> [ACTION ITEM]: Scan the data below and copy each line where "computer" occurs.

> [RECORDS PROVIDED]:
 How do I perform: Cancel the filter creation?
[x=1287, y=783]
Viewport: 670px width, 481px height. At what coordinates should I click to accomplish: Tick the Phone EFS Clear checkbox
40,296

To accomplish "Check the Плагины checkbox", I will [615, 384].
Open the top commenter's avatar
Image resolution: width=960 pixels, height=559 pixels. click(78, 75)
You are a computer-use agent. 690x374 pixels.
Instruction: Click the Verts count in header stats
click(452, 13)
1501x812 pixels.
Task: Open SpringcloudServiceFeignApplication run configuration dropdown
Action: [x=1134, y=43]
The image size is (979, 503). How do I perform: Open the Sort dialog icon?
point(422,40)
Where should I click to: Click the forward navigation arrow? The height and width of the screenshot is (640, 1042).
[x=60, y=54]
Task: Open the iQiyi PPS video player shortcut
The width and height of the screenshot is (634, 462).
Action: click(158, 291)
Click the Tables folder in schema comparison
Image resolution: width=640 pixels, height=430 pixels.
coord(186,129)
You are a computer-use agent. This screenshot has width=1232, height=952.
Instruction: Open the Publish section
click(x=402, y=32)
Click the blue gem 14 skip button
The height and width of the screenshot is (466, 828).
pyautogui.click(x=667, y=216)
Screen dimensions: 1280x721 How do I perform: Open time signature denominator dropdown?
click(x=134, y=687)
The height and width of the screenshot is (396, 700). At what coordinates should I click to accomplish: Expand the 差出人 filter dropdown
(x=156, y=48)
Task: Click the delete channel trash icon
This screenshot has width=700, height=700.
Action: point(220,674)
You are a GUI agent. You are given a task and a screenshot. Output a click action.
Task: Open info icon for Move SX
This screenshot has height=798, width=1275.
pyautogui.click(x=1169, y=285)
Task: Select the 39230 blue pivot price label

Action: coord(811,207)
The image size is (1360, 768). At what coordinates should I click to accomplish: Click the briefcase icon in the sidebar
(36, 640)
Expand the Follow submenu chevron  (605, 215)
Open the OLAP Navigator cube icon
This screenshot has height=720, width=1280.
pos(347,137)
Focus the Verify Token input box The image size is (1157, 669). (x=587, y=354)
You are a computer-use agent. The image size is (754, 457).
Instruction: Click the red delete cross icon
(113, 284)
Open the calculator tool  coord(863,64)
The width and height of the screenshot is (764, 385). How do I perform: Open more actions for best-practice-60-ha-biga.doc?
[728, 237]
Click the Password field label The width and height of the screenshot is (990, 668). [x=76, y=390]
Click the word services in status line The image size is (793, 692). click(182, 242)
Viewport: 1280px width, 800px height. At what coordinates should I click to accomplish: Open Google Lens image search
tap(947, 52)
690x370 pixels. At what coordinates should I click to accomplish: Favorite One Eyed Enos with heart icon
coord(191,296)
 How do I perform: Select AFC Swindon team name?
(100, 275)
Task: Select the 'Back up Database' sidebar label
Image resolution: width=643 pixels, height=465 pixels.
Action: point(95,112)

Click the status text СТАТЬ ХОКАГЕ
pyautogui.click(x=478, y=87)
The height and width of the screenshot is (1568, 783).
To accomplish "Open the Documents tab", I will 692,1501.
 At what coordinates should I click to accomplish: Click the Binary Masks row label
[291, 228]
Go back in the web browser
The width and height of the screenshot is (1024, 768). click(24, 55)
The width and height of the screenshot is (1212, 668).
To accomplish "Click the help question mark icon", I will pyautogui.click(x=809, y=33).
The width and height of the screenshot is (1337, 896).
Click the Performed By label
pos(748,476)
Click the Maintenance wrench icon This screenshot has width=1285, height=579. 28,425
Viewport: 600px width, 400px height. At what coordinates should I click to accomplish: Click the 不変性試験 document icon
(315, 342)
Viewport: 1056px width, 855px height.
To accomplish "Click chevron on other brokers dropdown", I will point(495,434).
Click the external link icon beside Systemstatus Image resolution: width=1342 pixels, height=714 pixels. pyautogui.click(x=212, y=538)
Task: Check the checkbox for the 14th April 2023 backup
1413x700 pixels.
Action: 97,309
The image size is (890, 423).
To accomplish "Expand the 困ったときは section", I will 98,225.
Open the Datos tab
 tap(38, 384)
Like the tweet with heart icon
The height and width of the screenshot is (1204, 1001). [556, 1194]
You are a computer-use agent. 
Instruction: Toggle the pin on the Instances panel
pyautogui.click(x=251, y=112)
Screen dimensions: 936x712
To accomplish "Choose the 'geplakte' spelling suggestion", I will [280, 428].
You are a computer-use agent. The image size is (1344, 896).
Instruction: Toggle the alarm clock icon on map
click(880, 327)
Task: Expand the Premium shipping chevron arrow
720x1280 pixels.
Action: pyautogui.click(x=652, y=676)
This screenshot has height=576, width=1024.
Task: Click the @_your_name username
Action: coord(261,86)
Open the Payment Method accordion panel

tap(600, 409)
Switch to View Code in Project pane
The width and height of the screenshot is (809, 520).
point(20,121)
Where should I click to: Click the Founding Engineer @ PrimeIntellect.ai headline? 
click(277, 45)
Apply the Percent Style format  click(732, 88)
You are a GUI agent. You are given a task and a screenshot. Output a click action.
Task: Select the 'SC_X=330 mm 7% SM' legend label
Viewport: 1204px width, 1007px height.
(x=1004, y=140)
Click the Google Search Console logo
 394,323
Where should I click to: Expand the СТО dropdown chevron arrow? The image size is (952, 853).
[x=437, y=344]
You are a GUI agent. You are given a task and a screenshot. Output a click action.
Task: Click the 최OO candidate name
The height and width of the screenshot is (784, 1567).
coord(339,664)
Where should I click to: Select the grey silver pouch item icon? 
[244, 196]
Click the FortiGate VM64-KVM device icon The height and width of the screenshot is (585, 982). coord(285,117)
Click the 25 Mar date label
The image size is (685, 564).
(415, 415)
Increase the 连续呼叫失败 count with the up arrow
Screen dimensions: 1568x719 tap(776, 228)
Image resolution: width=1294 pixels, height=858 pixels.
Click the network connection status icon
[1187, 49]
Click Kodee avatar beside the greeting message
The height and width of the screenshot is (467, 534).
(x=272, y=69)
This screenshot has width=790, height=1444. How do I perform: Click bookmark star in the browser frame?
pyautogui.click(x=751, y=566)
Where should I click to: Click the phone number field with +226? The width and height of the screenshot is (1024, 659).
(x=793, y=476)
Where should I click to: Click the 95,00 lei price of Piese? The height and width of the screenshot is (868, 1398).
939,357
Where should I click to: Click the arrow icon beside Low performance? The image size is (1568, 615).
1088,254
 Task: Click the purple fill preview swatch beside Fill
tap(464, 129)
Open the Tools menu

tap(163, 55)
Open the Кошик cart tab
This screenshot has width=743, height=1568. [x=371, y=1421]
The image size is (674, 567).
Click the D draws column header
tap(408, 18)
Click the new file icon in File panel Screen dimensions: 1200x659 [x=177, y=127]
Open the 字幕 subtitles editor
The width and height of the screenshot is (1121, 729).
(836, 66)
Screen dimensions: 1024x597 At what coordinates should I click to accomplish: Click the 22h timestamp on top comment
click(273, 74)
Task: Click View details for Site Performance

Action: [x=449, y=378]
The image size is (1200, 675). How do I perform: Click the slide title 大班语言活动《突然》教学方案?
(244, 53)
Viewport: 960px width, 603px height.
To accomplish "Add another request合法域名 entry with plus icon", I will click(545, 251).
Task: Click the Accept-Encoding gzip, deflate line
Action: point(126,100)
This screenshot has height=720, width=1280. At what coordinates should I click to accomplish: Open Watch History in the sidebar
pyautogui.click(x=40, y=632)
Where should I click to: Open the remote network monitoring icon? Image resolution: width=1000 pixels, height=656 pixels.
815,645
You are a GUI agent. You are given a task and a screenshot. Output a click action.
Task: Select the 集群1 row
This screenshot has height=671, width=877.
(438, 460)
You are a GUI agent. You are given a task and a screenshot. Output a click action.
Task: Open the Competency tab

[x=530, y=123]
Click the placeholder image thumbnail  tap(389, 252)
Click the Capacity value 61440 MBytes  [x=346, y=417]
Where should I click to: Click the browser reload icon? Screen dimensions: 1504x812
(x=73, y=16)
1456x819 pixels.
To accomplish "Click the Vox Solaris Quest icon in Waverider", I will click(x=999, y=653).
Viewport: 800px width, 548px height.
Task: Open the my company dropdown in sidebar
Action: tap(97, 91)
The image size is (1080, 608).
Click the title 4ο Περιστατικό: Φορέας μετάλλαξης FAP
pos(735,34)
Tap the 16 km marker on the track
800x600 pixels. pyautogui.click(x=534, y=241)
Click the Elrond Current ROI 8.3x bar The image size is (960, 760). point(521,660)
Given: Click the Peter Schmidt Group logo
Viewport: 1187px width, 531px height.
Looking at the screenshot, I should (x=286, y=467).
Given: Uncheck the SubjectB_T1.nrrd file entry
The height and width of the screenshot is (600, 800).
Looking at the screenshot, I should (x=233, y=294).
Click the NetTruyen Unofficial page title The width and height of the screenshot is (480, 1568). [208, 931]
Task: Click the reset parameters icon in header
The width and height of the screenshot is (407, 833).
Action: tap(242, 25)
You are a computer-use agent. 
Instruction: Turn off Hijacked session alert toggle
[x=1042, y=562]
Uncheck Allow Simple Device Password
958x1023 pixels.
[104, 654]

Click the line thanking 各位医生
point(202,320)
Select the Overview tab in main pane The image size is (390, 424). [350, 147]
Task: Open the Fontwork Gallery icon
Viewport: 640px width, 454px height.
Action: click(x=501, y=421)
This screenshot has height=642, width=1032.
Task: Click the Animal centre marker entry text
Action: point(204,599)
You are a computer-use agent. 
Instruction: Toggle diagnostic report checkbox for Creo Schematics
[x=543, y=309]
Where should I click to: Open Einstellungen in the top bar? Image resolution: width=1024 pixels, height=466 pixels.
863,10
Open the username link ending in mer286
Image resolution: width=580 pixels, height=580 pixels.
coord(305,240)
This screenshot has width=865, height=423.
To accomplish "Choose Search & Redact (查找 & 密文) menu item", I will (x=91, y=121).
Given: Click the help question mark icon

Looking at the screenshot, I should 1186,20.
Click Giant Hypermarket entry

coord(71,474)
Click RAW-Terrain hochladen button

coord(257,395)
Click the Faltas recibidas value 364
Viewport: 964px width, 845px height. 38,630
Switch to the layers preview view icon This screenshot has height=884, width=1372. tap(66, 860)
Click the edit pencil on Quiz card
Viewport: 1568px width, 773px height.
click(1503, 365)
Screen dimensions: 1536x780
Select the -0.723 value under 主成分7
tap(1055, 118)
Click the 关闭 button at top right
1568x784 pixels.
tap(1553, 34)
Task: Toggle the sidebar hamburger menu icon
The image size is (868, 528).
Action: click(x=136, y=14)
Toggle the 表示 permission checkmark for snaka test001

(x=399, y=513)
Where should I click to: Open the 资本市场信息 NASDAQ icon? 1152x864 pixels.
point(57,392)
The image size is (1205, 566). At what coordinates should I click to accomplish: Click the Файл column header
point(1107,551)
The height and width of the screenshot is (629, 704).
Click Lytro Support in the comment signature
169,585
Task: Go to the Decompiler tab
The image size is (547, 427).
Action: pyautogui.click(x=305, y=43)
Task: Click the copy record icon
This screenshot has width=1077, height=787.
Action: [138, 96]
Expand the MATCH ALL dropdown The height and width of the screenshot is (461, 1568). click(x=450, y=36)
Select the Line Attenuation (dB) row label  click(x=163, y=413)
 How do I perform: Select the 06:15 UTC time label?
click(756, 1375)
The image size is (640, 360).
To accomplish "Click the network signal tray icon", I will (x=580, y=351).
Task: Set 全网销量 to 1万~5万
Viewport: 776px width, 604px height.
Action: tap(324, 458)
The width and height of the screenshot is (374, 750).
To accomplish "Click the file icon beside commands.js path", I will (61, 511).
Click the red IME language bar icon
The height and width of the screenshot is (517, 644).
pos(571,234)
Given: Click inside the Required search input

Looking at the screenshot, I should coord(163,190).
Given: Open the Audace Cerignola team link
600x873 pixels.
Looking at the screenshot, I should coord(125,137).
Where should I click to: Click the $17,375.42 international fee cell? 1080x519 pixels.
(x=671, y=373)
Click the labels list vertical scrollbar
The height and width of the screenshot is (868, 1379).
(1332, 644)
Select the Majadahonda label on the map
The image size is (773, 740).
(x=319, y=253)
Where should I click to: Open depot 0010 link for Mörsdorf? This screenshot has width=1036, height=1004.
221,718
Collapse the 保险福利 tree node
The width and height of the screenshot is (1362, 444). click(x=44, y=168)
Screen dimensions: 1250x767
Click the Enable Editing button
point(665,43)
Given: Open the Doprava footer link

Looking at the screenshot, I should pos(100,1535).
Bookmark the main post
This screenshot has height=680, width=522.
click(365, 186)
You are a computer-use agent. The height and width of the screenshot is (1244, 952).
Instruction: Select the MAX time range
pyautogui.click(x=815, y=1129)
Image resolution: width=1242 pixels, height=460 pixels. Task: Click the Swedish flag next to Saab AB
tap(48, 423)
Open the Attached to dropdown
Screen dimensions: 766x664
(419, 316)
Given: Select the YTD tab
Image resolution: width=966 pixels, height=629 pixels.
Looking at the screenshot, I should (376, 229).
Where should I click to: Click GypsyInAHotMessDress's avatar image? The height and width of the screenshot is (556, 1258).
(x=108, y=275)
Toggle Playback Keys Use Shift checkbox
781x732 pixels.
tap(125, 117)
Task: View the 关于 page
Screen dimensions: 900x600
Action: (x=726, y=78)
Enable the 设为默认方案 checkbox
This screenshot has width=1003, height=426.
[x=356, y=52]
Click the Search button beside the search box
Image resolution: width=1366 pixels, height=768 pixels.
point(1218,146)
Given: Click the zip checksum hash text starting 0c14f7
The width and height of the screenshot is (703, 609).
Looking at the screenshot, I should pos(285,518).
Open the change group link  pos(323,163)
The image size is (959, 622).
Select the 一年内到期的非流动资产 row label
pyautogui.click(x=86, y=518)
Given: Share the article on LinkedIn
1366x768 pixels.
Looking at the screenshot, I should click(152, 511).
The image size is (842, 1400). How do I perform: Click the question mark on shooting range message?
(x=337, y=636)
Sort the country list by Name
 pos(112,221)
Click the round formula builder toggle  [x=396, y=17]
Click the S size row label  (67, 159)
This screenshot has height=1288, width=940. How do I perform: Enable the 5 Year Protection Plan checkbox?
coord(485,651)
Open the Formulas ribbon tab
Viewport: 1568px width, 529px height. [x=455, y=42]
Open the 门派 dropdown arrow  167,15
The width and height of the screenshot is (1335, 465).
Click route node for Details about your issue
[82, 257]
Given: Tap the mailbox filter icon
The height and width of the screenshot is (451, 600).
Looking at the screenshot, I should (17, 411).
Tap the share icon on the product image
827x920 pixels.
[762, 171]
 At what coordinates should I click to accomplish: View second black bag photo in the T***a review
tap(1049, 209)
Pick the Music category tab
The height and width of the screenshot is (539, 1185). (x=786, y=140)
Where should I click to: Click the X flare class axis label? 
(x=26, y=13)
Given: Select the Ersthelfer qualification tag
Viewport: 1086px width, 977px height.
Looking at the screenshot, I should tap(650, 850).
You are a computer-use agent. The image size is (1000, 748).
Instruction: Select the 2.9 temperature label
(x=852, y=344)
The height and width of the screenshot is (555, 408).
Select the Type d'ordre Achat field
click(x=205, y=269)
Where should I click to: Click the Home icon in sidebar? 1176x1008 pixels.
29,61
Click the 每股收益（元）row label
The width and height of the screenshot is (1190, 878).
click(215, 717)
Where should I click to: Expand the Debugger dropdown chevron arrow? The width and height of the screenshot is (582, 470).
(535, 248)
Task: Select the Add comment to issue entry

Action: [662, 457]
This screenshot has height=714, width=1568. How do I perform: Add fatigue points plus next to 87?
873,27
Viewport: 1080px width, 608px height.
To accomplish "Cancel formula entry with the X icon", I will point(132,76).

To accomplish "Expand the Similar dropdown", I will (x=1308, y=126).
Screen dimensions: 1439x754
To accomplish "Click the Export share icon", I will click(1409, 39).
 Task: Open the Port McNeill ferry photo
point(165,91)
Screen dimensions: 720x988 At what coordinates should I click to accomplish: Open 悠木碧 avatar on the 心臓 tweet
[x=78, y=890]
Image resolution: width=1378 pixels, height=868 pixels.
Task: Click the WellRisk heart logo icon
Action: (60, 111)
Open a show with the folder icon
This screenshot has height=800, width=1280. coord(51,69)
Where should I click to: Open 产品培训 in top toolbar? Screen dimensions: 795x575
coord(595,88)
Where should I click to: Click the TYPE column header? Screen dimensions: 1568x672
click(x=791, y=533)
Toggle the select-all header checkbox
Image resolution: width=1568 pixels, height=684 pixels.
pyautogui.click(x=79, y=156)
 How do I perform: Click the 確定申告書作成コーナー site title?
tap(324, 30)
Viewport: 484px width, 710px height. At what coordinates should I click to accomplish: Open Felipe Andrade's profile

> [SOLVED PROBLEM]:
You are a computer-use agent. 690x374 pixels.
You are a computer-use agent. This screenshot has width=1232, height=952.
You are a computer-use agent. The image size is (754, 457).
You are a computer-use agent. 
You are a computer-use agent. The image size is (1344, 896).
You are a computer-use agent. 
You are a computer-use agent. 
You are a computer-use agent. The height and width of the screenshot is (1244, 952).
You are a computer-use agent. The image size is (1000, 748).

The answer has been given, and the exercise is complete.